Saved data entries:
######

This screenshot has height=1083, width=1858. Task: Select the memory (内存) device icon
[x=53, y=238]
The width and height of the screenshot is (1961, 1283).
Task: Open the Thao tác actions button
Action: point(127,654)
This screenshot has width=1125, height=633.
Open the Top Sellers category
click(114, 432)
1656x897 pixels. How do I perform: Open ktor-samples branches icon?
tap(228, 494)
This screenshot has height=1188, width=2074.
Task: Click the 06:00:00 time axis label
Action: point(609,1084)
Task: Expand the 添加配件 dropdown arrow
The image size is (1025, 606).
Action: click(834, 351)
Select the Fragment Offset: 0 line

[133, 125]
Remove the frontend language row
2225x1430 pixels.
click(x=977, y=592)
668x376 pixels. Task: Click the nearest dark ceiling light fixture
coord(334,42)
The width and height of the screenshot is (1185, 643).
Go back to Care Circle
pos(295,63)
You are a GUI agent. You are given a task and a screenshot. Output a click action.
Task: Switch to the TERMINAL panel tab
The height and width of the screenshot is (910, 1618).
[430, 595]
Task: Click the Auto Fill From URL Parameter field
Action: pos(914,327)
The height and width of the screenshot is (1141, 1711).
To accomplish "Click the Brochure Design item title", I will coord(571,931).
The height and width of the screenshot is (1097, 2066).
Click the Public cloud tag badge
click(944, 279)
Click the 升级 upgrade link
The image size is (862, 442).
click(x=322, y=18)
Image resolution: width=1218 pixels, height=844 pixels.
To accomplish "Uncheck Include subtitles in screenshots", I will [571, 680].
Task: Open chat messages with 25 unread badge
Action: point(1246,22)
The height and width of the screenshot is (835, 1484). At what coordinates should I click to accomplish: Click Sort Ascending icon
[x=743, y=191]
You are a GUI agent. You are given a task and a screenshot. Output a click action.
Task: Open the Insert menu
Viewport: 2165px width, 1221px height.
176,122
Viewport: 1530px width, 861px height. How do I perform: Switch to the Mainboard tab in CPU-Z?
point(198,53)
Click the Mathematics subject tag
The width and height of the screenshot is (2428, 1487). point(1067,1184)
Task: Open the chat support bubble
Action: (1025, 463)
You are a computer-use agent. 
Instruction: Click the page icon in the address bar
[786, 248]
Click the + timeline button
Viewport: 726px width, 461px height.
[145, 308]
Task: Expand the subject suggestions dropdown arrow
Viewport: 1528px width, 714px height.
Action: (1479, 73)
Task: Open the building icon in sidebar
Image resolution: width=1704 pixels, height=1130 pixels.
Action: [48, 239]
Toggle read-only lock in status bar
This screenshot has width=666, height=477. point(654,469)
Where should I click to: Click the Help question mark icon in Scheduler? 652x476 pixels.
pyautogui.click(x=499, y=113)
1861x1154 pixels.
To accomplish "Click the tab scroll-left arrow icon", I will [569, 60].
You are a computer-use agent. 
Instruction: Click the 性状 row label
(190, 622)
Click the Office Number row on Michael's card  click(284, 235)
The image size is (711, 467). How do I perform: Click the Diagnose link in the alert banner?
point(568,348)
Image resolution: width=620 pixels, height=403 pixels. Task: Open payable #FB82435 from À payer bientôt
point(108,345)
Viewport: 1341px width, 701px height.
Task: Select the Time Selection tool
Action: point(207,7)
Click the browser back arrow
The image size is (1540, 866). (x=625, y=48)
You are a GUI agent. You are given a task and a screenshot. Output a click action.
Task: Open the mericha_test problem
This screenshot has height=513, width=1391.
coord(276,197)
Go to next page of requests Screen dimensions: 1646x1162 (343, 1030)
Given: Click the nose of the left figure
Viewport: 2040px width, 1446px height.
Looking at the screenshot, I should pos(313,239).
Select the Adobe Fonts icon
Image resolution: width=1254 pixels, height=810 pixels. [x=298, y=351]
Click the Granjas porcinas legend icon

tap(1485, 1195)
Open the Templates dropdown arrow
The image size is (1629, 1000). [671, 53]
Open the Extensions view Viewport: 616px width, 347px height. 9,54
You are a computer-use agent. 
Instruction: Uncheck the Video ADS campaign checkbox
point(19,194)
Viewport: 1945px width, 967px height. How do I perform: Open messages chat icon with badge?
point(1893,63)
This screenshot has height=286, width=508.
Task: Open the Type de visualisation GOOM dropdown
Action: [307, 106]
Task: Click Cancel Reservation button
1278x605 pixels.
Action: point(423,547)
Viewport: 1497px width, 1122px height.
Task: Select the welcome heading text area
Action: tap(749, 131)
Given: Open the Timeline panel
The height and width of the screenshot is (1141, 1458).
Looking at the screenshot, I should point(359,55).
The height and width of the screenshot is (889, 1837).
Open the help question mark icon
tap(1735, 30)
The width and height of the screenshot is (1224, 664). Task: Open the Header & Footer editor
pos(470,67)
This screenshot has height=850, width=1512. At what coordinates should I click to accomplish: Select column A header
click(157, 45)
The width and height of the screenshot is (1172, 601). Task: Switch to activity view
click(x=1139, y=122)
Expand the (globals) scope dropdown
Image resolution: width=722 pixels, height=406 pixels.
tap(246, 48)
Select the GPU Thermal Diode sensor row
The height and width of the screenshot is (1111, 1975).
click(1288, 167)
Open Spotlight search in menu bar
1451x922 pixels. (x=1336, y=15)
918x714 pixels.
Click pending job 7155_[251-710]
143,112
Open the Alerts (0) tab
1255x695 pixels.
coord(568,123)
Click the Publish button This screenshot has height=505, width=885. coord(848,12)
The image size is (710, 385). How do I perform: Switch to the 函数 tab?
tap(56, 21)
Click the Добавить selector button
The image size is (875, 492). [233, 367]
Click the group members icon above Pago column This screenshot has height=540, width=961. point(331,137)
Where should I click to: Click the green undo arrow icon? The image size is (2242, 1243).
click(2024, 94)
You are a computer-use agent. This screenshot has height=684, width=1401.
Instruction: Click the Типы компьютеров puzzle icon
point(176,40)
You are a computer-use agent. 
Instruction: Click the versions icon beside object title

######

EXERCISE BRIEF
The answer should be the full set of records, reproduced exactly.

EXERCISE SOLUTION
This screenshot has height=1083, width=1858. Task: Select the memory (内存) device icon
[x=53, y=238]
The width and height of the screenshot is (1961, 1283).
Task: Open the Thao tác actions button
Action: point(127,654)
This screenshot has width=1125, height=633.
Open the Top Sellers category
click(114, 432)
1656x897 pixels. How do I perform: Open ktor-samples branches icon?
tap(228, 494)
This screenshot has height=1188, width=2074.
Task: Click the 06:00:00 time axis label
Action: point(609,1084)
Task: Expand the 添加配件 dropdown arrow
The image size is (1025, 606).
Action: click(834, 351)
Select the Fragment Offset: 0 line

[133, 125]
Remove the frontend language row
2225x1430 pixels.
click(x=977, y=592)
668x376 pixels. Task: Click the nearest dark ceiling light fixture
coord(334,42)
The width and height of the screenshot is (1185, 643).
Go back to Care Circle
pos(295,63)
You are a GUI agent. You are given a task and a screenshot. Output a click action.
Task: Switch to the TERMINAL panel tab
The height and width of the screenshot is (910, 1618).
[430, 595]
Task: Click the Auto Fill From URL Parameter field
Action: pos(914,327)
The height and width of the screenshot is (1141, 1711).
To accomplish "Click the Brochure Design item title", I will coord(571,931).
The height and width of the screenshot is (1097, 2066).
Click the Public cloud tag badge
click(944, 279)
Click the 升级 upgrade link
The image size is (862, 442).
click(x=322, y=18)
Image resolution: width=1218 pixels, height=844 pixels.
To accomplish "Uncheck Include subtitles in screenshots", I will [571, 680].
Task: Open chat messages with 25 unread badge
Action: point(1246,22)
The height and width of the screenshot is (835, 1484). At what coordinates should I click to accomplish: Click Sort Ascending icon
[x=743, y=191]
You are a GUI agent. You are given a task and a screenshot. Output a click action.
Task: Open the Insert menu
Viewport: 2165px width, 1221px height.
176,122
Viewport: 1530px width, 861px height. How do I perform: Switch to the Mainboard tab in CPU-Z?
point(198,53)
Click the Mathematics subject tag
The width and height of the screenshot is (2428, 1487). point(1067,1184)
Task: Open the chat support bubble
Action: (1025, 463)
You are a computer-use agent. 
Instruction: Click the page icon in the address bar
[786, 248]
Click the + timeline button
Viewport: 726px width, 461px height.
[145, 308]
Task: Expand the subject suggestions dropdown arrow
Viewport: 1528px width, 714px height.
Action: (1479, 73)
Task: Open the building icon in sidebar
Image resolution: width=1704 pixels, height=1130 pixels.
Action: [48, 239]
Toggle read-only lock in status bar
This screenshot has width=666, height=477. point(654,469)
Where should I click to: Click the Help question mark icon in Scheduler? 652x476 pixels.
pyautogui.click(x=499, y=113)
1861x1154 pixels.
To accomplish "Click the tab scroll-left arrow icon", I will [569, 60].
You are a computer-use agent. 
Instruction: Click the 性状 row label
(190, 622)
Click the Office Number row on Michael's card  click(284, 235)
The image size is (711, 467). How do I perform: Click the Diagnose link in the alert banner?
point(568,348)
Image resolution: width=620 pixels, height=403 pixels. Task: Open payable #FB82435 from À payer bientôt
point(108,345)
Viewport: 1341px width, 701px height.
Task: Select the Time Selection tool
Action: point(207,7)
Click the browser back arrow
The image size is (1540, 866). (x=625, y=48)
You are a GUI agent. You are given a task and a screenshot. Output a click action.
Task: Open the mericha_test problem
This screenshot has height=513, width=1391.
coord(276,197)
Go to next page of requests Screen dimensions: 1646x1162 (343, 1030)
Given: Click the nose of the left figure
Viewport: 2040px width, 1446px height.
Looking at the screenshot, I should pos(313,239).
Select the Adobe Fonts icon
Image resolution: width=1254 pixels, height=810 pixels. [x=298, y=351]
Click the Granjas porcinas legend icon

tap(1485, 1195)
Open the Templates dropdown arrow
The image size is (1629, 1000). [671, 53]
Open the Extensions view Viewport: 616px width, 347px height. 9,54
You are a computer-use agent. 
Instruction: Uncheck the Video ADS campaign checkbox
point(19,194)
Viewport: 1945px width, 967px height. How do I perform: Open messages chat icon with badge?
point(1893,63)
This screenshot has height=286, width=508.
Task: Open the Type de visualisation GOOM dropdown
Action: [307, 106]
Task: Click Cancel Reservation button
1278x605 pixels.
Action: point(423,547)
Viewport: 1497px width, 1122px height.
Task: Select the welcome heading text area
Action: tap(749, 131)
Given: Open the Timeline panel
The height and width of the screenshot is (1141, 1458).
Looking at the screenshot, I should point(359,55).
The height and width of the screenshot is (889, 1837).
Open the help question mark icon
tap(1735, 30)
The width and height of the screenshot is (1224, 664). Task: Open the Header & Footer editor
pos(470,67)
This screenshot has height=850, width=1512. At what coordinates should I click to accomplish: Select column A header
click(157, 45)
The width and height of the screenshot is (1172, 601). Task: Switch to activity view
click(x=1139, y=122)
Expand the (globals) scope dropdown
Image resolution: width=722 pixels, height=406 pixels.
tap(246, 48)
Select the GPU Thermal Diode sensor row
The height and width of the screenshot is (1111, 1975).
click(1288, 167)
Open Spotlight search in menu bar
1451x922 pixels. (x=1336, y=15)
918x714 pixels.
Click pending job 7155_[251-710]
143,112
Open the Alerts (0) tab
1255x695 pixels.
coord(568,123)
Click the Publish button This screenshot has height=505, width=885. coord(848,12)
The image size is (710, 385). How do I perform: Switch to the 函数 tab?
tap(56, 21)
Click the Добавить selector button
The image size is (875, 492). [233, 367]
Click the group members icon above Pago column This screenshot has height=540, width=961. point(331,137)
Where should I click to: Click the green undo arrow icon? The image size is (2242, 1243).
click(2024, 94)
You are a computer-use agent. This screenshot has height=684, width=1401.
Instruction: Click the Типы компьютеров puzzle icon
point(176,40)
You are a computer-use agent. 
Instruction: Click the versions icon beside object title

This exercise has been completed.